Effect of platelet-rich plasma combined with fractional CO2 laser treatment for acne scars

Abstract

Atrophic acne scars result from dermal inflammation caused by acne. Accordingly, destruction of dermal tissue followed by imperfect wound healing results in prolonged periods of time during which acne scars remain noticeable. Laser-mediated skin resurfacing induces regeneration and remodeling of dermal matrix, and thereby lessens the severity of acne scar. While fractional laser treatment reduces the chances of a patient experiencing adverse effects related to treatment, the resulting efficacy is also reduced compared to that obtained with classical laser therapy.
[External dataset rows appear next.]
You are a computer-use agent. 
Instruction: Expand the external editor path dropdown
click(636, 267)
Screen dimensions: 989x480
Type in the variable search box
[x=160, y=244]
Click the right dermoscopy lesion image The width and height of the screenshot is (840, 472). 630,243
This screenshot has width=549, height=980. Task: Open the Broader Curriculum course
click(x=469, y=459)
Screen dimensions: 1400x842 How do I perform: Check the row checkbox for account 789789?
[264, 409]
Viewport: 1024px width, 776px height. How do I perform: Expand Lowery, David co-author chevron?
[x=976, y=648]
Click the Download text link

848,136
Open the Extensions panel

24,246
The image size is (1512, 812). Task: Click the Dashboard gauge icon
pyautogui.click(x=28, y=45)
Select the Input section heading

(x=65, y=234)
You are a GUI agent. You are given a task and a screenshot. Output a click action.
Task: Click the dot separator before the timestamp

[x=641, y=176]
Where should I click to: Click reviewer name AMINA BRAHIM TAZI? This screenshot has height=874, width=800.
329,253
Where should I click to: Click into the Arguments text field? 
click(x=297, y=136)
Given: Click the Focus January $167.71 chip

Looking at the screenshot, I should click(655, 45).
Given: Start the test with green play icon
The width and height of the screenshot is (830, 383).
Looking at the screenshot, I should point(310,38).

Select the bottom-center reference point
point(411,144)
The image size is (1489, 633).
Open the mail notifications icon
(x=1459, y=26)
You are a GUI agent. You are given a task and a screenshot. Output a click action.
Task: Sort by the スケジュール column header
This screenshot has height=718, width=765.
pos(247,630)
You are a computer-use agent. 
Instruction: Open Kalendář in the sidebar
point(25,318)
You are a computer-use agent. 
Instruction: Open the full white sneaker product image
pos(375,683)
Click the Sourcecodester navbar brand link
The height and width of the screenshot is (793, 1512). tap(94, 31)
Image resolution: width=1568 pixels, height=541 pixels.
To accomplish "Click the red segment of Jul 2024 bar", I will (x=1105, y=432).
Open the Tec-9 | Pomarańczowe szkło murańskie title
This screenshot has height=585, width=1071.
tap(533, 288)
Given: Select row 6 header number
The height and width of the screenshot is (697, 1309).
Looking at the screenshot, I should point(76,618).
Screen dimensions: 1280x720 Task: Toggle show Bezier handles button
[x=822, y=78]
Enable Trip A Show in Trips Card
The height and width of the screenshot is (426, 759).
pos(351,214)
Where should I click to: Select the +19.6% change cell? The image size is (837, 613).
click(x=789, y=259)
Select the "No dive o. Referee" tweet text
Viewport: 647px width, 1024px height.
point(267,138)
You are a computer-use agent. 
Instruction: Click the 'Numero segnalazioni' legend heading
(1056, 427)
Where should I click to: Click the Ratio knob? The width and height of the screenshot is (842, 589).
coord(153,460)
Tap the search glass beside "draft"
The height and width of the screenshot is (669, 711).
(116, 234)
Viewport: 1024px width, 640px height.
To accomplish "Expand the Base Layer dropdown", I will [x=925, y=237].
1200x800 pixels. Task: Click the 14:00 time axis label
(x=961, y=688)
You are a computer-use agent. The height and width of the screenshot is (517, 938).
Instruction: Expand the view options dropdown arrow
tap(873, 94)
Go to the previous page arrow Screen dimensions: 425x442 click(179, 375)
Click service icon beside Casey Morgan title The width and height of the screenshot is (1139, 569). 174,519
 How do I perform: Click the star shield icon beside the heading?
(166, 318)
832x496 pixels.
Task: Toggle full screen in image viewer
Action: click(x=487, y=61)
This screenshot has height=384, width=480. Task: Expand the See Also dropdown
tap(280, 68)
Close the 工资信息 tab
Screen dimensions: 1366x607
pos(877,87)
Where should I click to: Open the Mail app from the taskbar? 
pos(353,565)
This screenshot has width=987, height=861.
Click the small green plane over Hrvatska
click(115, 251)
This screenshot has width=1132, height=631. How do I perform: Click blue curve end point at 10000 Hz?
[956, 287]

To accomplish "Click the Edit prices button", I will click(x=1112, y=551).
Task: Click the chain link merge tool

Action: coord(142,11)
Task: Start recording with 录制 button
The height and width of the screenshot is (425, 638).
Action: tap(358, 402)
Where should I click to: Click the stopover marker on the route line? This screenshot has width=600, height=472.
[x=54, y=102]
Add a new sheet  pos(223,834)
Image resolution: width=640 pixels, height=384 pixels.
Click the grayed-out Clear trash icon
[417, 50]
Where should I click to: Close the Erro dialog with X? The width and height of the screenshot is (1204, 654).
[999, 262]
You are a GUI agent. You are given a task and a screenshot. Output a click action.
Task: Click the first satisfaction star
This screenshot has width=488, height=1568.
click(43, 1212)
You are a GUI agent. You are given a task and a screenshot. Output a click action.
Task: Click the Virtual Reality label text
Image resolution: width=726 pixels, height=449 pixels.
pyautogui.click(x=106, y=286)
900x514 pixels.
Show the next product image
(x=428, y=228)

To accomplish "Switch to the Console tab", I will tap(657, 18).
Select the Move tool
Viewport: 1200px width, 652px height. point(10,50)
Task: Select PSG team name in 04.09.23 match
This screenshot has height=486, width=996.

Platelet-rich plasma (PRP) contains large amounts of growth factors which have the potential to enhance therapeutic efficacy of laser treatment. Furthermore, the rapid skin barrier recovery induced by PRP can reduce the chances of a patient experiencing certain adverse effects associated with laser treatment. The present study was conducted to evaluate the efficacy of PRP injections combined with fractional laser treatment for treating acne scars. Moreover, the underlying mechanism of this therapy was investigated using samples of human skin and an experimental cell model. Twenty-five subjects with mild to moderate acne scars were treated with two sessions of fractional CO2 laser therapy given with and without co-administration of PRP at a four-week interval in a split-face manner. Normal saline was injected intradermally on the control side of each patients face. Objective and subjective assessments of treatment results were conducted at baseline, 1, 3, 7 days after each treatment, and 4 weeks after the final treatment. Skin biopsy specimens were obtained at baseline, 1, 3, and 7 days after the first treatment session for investigation of molecular profiles associated with acute skin changes produced by laser plus PRP treatment. Additionally, the biological effects of combined fractional CO2 laser/PRP on fibroblast were explored in a fibroblast cell line model. The time-dependent expression of collagen and various growth factors was evaluated by western blot. Fractional CO2 laser treatment produced a significant improvement in acne scars

however, improvement on the PRP-treated side of the patients face was better than that on the control side. Evaluations based on the Investigators Global Assessment showed average improvements of 75% and 50% on the PRP-treated side and control side, respectively. Adverse effects such as erythema, swelling and oozing occurred with limited severity on the PRP-treated side. Scores on patient self-assessments of their satisfaction with treatment effectiveness were higher for the PRP plus laser treated side of their face. Patient skin biopsy specimens showed reactions to laser treatment. Compared with specimens of control skin, biopsy specimens of combined laser/PRP treated skin showed more compact and denser depositions of collagen in the papillary dermis. Expressions of TGFβ1 and TGFβ3 proteins as well as transcription of TGFβ 1, TGFβ 3 and collagen I mRNA were more highly elevated on the PRP-treated side of the face compared to the control side. Mediators such as β-catenin and αSMA, which are associated with the TGFβ fibrogenetic signaling pathway, showed greater upregulation on the PRP-treated side compared to the control side. In a cell model, PRP administration increased expressions of p-Akt, TGFβ1, TGFβ3, β-catenin, collagen I and collagen III in both dose-dependent and time dependent manners. Inhibition of p-Akt by pretreatment of the PI3K/Akt pathway did not limit expression of TGFβ1, but limited expression of β-catenin. Administration of PRP combination increased the efficacy of CO2 laser for treating acne scars and decreased the incidence of adverse effects. Elevated levels of TGFβ1 and TGFβ3 after combined fractional CO2 laser/PRP therapy may be a mechanism for the improvement in acne scars. Our clinical data combined with the data from cell experiments suggest that TGFβ induced by PRP treatment resulted in increased expression of αSMA in fibroblasts and collagen production via activating β-catenin through stimulation of p-Akt. This molecular signaling pathway is suggested as a mechanism for the clinical efficacy of combined fractional CO2 laser/PRP treatment.